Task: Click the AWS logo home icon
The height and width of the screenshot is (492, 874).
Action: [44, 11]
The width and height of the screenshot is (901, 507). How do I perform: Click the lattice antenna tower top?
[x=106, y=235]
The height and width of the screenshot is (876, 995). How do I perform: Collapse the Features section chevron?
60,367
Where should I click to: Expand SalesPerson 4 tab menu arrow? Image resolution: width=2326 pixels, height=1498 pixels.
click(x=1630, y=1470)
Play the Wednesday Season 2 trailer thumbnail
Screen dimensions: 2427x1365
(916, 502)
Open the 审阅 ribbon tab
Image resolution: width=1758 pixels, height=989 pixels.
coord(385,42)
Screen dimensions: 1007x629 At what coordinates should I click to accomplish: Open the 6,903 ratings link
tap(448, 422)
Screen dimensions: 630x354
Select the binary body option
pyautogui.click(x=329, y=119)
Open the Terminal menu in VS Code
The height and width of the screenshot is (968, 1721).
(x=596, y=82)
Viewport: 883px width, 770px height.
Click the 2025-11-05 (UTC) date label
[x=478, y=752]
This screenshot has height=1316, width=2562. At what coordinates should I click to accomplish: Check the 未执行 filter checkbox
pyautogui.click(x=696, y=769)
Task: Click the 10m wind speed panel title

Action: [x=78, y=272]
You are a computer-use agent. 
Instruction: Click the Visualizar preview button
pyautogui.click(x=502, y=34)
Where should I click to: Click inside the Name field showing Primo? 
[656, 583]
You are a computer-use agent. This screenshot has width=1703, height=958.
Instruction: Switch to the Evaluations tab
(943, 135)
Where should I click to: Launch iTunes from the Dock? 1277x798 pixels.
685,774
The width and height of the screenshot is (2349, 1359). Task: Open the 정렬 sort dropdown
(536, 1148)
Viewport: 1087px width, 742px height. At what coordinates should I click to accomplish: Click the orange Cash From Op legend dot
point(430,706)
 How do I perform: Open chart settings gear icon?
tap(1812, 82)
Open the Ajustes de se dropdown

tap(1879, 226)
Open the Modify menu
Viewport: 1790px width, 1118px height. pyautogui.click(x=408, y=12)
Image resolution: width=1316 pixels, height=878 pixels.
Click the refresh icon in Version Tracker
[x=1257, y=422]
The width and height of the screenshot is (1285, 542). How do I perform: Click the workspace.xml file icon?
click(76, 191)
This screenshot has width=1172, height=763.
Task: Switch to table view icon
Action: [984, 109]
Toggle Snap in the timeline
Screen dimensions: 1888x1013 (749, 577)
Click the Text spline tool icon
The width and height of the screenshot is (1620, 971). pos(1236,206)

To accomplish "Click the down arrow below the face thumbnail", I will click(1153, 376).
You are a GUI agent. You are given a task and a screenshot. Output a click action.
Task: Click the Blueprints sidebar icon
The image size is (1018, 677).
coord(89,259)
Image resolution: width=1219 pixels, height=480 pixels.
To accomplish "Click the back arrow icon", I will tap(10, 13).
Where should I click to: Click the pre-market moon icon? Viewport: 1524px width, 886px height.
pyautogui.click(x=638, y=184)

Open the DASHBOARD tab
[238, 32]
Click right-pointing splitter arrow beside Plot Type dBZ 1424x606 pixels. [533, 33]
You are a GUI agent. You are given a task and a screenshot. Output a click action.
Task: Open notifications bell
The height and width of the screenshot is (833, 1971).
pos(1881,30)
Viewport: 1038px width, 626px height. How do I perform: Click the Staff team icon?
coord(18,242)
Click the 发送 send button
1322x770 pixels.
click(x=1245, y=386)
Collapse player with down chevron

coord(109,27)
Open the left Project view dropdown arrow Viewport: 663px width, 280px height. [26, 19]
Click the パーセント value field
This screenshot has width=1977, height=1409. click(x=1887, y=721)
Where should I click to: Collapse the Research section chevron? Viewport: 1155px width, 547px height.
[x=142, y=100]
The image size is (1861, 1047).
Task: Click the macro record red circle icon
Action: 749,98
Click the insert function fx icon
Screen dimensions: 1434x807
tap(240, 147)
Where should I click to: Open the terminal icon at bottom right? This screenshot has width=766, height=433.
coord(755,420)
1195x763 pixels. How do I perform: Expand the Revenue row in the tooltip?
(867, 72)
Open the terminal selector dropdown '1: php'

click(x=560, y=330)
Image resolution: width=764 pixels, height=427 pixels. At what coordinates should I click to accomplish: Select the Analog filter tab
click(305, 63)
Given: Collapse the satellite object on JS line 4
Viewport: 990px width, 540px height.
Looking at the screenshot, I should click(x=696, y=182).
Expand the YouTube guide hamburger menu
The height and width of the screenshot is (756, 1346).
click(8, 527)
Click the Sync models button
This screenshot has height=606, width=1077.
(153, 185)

**WHAT TO PRODUCE:**
Type the records out again. Match them exactly.

**EXPECTED OUTPUT:**
Task: Click the AWS logo home icon
The height and width of the screenshot is (492, 874).
Action: [44, 11]
The width and height of the screenshot is (901, 507). How do I perform: Click the lattice antenna tower top?
[x=106, y=235]
The height and width of the screenshot is (876, 995). How do I perform: Collapse the Features section chevron?
60,367
Where should I click to: Expand SalesPerson 4 tab menu arrow? Image resolution: width=2326 pixels, height=1498 pixels.
click(x=1630, y=1470)
Play the Wednesday Season 2 trailer thumbnail
Screen dimensions: 2427x1365
(916, 502)
Open the 审阅 ribbon tab
Image resolution: width=1758 pixels, height=989 pixels.
coord(385,42)
Screen dimensions: 1007x629 At what coordinates should I click to accomplish: Open the 6,903 ratings link
tap(448, 422)
Screen dimensions: 630x354
Select the binary body option
pyautogui.click(x=329, y=119)
Open the Terminal menu in VS Code
The height and width of the screenshot is (968, 1721).
(x=596, y=82)
Viewport: 883px width, 770px height.
Click the 2025-11-05 (UTC) date label
[x=478, y=752]
This screenshot has height=1316, width=2562. At what coordinates should I click to accomplish: Check the 未执行 filter checkbox
pyautogui.click(x=696, y=769)
Task: Click the 10m wind speed panel title

Action: [x=78, y=272]
You are a computer-use agent. 
Instruction: Click the Visualizar preview button
pyautogui.click(x=502, y=34)
Where should I click to: Click inside the Name field showing Primo? 
[656, 583]
You are a computer-use agent. This screenshot has width=1703, height=958.
Instruction: Switch to the Evaluations tab
(943, 135)
Where should I click to: Launch iTunes from the Dock? 1277x798 pixels.
685,774
The width and height of the screenshot is (2349, 1359). Task: Open the 정렬 sort dropdown
(536, 1148)
Viewport: 1087px width, 742px height. At what coordinates should I click to accomplish: Click the orange Cash From Op legend dot
point(430,706)
 How do I perform: Open chart settings gear icon?
tap(1812, 82)
Open the Ajustes de se dropdown

tap(1879, 226)
Open the Modify menu
Viewport: 1790px width, 1118px height. pyautogui.click(x=408, y=12)
Image resolution: width=1316 pixels, height=878 pixels.
Click the refresh icon in Version Tracker
[x=1257, y=422]
The width and height of the screenshot is (1285, 542). How do I perform: Click the workspace.xml file icon?
click(76, 191)
This screenshot has width=1172, height=763.
Task: Switch to table view icon
Action: [984, 109]
Toggle Snap in the timeline
Screen dimensions: 1888x1013 (749, 577)
Click the Text spline tool icon
The width and height of the screenshot is (1620, 971). pos(1236,206)

To accomplish "Click the down arrow below the face thumbnail", I will click(1153, 376).
You are a GUI agent. You are given a task and a screenshot. Output a click action.
Task: Click the Blueprints sidebar icon
The image size is (1018, 677).
coord(89,259)
Image resolution: width=1219 pixels, height=480 pixels.
To accomplish "Click the back arrow icon", I will tap(10, 13).
Where should I click to: Click the pre-market moon icon? Viewport: 1524px width, 886px height.
pyautogui.click(x=638, y=184)

Open the DASHBOARD tab
[238, 32]
Click right-pointing splitter arrow beside Plot Type dBZ 1424x606 pixels. [533, 33]
You are a GUI agent. You are given a task and a screenshot. Output a click action.
Task: Open notifications bell
The height and width of the screenshot is (833, 1971).
pos(1881,30)
Viewport: 1038px width, 626px height. How do I perform: Click the Staff team icon?
coord(18,242)
Click the 发送 send button
1322x770 pixels.
click(x=1245, y=386)
Collapse player with down chevron

coord(109,27)
Open the left Project view dropdown arrow Viewport: 663px width, 280px height. [26, 19]
Click the パーセント value field
This screenshot has width=1977, height=1409. click(x=1887, y=721)
Where should I click to: Collapse the Research section chevron? Viewport: 1155px width, 547px height.
[x=142, y=100]
The image size is (1861, 1047).
Task: Click the macro record red circle icon
Action: 749,98
Click the insert function fx icon
Screen dimensions: 1434x807
tap(240, 147)
Where should I click to: Open the terminal icon at bottom right? This screenshot has width=766, height=433.
coord(755,420)
1195x763 pixels. How do I perform: Expand the Revenue row in the tooltip?
(867, 72)
Open the terminal selector dropdown '1: php'

click(x=560, y=330)
Image resolution: width=764 pixels, height=427 pixels. At what coordinates should I click to accomplish: Select the Analog filter tab
click(305, 63)
Given: Collapse the satellite object on JS line 4
Viewport: 990px width, 540px height.
Looking at the screenshot, I should click(x=696, y=182).
Expand the YouTube guide hamburger menu
The height and width of the screenshot is (756, 1346).
click(8, 527)
Click the Sync models button
This screenshot has height=606, width=1077.
(153, 185)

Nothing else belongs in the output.